Queers is a 2017 drama directed and produced by Mark Gatiss. It was created as part of the BBC's cycle "Gay Britannia", to mark the 50th anniversary of the passing of the Sexual Offences Act 1967. The show features interviews with gay characters at the margins of the community. It was broadcast by BBC America in collaboration with AMC Networks.

Episodes 
The series has a total of 8 episodes, each consisting of one monologue. Every episode features a different speaker in a different year, spanning most of the 20th and the beginning of the 21st century.

·····

Given exercise 1 ▸ According to the text on the drama Queers, why was it made?
Given exercise 2 ▸ Resume the text on the drama Queers from its final sentence.

Items from a dataset

·····

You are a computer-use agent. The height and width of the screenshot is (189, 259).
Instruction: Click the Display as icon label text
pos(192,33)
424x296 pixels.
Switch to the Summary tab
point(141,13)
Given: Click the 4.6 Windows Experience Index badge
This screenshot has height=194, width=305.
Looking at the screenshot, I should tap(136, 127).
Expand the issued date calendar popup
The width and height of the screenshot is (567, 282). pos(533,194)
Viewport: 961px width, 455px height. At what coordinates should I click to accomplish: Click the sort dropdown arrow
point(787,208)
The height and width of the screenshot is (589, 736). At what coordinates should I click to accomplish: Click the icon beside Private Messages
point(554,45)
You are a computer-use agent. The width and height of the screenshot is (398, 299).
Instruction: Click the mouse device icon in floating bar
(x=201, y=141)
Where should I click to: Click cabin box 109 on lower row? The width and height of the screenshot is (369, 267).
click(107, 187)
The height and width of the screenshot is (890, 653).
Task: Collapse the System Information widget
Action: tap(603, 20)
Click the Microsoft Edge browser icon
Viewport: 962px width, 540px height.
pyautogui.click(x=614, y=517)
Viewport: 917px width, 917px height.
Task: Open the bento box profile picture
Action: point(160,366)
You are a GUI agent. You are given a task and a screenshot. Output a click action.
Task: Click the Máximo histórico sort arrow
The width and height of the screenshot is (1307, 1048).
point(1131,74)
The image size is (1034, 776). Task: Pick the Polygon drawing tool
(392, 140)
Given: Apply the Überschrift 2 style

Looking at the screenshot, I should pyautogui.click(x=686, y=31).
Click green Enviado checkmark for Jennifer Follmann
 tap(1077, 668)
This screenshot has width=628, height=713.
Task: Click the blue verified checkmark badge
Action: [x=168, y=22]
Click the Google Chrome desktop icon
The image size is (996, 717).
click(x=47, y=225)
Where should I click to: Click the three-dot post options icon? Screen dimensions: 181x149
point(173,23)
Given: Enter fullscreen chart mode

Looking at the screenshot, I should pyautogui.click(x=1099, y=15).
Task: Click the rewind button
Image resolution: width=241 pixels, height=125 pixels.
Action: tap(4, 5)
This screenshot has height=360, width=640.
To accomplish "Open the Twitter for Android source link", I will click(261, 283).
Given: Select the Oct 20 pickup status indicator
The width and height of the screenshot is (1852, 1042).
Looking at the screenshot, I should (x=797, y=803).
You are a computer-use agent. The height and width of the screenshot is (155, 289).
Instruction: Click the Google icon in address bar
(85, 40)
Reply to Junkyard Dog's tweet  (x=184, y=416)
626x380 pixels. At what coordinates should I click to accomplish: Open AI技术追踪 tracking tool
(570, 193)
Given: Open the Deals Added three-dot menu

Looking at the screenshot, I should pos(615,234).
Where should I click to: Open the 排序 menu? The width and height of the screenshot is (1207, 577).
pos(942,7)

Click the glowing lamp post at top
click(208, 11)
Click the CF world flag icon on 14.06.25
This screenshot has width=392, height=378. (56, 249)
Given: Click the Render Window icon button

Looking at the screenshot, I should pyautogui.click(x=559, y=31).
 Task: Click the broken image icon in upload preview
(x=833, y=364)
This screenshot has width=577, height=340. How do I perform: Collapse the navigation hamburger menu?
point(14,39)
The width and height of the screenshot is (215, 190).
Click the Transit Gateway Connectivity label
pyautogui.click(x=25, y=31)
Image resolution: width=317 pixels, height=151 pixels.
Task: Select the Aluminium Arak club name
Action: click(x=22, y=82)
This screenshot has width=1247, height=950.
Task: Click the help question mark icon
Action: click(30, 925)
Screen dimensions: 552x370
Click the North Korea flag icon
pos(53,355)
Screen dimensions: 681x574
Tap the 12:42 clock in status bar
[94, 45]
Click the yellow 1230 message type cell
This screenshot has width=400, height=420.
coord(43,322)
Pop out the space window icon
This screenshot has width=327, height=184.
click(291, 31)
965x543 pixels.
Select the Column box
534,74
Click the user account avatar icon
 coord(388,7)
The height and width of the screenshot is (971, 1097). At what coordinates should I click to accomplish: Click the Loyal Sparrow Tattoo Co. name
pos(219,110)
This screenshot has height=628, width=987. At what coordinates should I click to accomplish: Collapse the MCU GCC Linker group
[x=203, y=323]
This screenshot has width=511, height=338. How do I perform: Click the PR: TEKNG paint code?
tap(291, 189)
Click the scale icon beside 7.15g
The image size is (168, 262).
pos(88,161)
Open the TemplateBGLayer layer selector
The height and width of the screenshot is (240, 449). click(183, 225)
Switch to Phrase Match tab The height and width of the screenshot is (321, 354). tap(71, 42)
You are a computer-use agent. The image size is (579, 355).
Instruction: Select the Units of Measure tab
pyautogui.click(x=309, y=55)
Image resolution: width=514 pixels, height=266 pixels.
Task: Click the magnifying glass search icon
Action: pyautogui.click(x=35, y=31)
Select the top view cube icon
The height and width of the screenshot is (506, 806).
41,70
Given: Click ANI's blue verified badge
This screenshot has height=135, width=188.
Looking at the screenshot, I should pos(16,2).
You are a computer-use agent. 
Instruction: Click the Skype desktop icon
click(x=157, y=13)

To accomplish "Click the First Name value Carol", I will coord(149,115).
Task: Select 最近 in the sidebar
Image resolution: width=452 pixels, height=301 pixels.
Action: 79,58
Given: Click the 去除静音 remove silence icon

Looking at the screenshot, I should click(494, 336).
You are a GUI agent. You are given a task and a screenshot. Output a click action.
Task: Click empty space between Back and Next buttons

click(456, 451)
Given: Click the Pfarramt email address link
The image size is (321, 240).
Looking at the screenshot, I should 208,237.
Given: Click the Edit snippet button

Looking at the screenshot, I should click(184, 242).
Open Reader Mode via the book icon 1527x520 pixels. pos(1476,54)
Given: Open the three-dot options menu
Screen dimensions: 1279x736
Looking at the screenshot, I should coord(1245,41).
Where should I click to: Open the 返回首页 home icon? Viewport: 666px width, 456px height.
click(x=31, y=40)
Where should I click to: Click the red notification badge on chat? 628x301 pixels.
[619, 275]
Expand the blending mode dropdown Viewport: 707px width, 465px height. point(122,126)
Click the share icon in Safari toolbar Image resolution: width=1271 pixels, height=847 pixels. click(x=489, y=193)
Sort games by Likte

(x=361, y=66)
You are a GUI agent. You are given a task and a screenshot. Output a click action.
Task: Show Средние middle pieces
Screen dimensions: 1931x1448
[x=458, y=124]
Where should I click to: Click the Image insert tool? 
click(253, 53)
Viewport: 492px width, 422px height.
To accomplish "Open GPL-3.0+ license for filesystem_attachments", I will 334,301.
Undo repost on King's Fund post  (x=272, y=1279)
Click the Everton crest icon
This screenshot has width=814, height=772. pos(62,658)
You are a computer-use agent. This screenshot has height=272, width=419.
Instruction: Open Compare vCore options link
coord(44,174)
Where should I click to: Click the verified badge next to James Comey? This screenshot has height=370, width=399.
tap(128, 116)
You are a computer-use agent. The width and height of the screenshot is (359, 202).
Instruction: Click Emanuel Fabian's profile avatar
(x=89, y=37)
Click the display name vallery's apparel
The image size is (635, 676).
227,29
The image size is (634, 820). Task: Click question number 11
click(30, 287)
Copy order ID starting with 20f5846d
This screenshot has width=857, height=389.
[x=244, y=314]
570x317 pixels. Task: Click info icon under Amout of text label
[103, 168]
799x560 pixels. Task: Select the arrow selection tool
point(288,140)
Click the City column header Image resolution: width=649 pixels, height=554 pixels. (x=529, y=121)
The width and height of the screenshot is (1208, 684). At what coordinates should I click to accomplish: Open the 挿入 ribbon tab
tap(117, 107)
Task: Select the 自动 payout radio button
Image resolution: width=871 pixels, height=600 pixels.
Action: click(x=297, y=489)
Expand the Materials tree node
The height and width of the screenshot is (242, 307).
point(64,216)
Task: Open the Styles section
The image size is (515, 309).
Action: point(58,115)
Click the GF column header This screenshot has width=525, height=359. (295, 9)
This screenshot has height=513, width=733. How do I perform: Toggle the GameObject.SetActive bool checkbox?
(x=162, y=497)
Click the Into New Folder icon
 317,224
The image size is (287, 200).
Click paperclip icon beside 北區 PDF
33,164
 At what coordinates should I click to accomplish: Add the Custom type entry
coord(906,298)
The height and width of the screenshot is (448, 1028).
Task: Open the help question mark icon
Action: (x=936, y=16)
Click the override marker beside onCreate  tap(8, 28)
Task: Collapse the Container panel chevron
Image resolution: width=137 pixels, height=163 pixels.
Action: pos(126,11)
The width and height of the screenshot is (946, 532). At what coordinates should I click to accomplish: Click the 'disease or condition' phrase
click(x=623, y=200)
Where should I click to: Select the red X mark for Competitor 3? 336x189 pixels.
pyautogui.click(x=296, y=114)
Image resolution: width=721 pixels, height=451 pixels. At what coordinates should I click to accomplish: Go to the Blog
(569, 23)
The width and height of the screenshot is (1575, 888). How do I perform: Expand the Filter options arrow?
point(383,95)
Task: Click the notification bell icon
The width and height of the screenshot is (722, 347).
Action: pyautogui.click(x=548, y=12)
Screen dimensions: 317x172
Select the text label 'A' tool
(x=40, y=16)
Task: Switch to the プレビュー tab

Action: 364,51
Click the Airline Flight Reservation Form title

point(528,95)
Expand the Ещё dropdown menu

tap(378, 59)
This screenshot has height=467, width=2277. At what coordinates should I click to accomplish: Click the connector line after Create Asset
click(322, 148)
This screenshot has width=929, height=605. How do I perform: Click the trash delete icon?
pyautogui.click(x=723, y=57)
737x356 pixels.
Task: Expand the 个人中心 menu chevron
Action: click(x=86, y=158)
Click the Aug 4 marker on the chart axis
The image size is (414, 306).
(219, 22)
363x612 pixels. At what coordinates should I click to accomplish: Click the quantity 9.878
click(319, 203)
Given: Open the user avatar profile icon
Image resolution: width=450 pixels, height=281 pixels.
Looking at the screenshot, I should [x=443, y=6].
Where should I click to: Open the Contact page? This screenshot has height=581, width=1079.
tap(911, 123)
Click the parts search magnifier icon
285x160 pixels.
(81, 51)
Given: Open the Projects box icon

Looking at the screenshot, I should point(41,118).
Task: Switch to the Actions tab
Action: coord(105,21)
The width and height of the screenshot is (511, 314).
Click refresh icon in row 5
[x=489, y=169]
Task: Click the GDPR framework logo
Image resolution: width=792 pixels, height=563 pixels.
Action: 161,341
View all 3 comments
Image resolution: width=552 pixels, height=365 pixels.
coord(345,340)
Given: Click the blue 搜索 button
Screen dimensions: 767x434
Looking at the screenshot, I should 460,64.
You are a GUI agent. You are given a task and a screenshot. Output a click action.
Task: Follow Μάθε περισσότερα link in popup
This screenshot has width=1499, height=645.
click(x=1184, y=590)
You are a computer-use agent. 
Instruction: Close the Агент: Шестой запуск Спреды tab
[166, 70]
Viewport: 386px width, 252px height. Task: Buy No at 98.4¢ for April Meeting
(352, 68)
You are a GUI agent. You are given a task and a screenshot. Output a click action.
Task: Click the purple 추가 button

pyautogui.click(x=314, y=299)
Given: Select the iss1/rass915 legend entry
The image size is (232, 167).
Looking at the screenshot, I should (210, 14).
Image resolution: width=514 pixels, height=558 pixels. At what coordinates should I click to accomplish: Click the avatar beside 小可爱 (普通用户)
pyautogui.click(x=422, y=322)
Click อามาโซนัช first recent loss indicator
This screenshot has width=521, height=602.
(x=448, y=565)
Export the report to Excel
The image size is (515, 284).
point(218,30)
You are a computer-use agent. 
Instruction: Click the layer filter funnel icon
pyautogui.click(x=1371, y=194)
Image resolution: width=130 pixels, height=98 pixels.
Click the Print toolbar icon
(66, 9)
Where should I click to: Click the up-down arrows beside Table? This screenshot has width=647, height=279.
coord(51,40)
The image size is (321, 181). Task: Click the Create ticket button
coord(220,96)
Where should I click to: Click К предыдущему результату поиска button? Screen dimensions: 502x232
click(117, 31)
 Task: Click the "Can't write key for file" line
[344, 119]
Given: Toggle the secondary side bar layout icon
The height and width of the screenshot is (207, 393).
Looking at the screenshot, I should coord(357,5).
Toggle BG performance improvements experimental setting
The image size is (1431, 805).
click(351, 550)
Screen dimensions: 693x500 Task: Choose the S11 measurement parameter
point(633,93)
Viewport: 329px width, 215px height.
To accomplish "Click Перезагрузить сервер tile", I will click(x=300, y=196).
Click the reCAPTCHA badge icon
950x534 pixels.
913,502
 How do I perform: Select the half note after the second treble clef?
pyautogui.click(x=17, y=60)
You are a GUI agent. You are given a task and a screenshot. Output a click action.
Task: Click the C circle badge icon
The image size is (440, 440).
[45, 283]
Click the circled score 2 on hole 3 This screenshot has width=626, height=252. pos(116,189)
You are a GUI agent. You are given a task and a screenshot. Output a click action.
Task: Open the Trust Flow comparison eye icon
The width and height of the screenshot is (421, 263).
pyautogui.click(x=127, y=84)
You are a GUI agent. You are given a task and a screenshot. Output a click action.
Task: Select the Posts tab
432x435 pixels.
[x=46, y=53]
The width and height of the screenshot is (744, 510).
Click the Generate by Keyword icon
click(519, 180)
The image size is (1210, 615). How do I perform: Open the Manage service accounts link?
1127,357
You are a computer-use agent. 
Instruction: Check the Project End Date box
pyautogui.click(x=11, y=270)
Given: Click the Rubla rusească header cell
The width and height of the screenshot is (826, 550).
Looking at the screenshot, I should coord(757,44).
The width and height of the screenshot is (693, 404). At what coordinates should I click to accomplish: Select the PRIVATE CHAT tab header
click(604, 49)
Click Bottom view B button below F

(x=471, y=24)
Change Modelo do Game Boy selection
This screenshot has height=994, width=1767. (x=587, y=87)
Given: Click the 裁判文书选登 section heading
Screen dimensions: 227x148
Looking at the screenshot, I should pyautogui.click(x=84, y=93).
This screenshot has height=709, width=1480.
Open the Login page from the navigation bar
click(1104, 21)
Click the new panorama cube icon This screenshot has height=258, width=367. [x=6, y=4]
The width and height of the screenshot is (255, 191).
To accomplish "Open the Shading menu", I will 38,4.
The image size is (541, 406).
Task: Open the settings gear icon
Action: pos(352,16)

·····

Task result 1 ▸ Queers was made as part of the BBC's "Gay Britannia" cycle. That cycle marked the 50th anniversary of the passing of the Sexual Offences Act 1967.

Task result 2 ▸
Cast and characters  
From IMDB:
 Ben Whishaw as Perce, a soldier in World War I
 Fionn Whitehead as Andrew, a young man who took part in the protests after the defeat of a proposed amendment that would have equalized the age of consent of same-sex sexual activities to 16
 Russell Tovey as Phil, an actor
 Rebecca Front as Alice, the wife of a closeted gay man
 Ian Gelder as Jackie, a tailor recalling his experiences in World War II London
 Kadiff Kirwan as Fredrick, as an immigrant from the West Indies
 Gemma Whelan as Bobby, a woman posing as a gentleman
 Alan Cumming as Steve, a man preparing his wedding speech

Reception 
The Independent, discussing the visceral nature of the eight episodes, called them "dramatic gems". The Times said that the show was "funny, poignant and closely observed".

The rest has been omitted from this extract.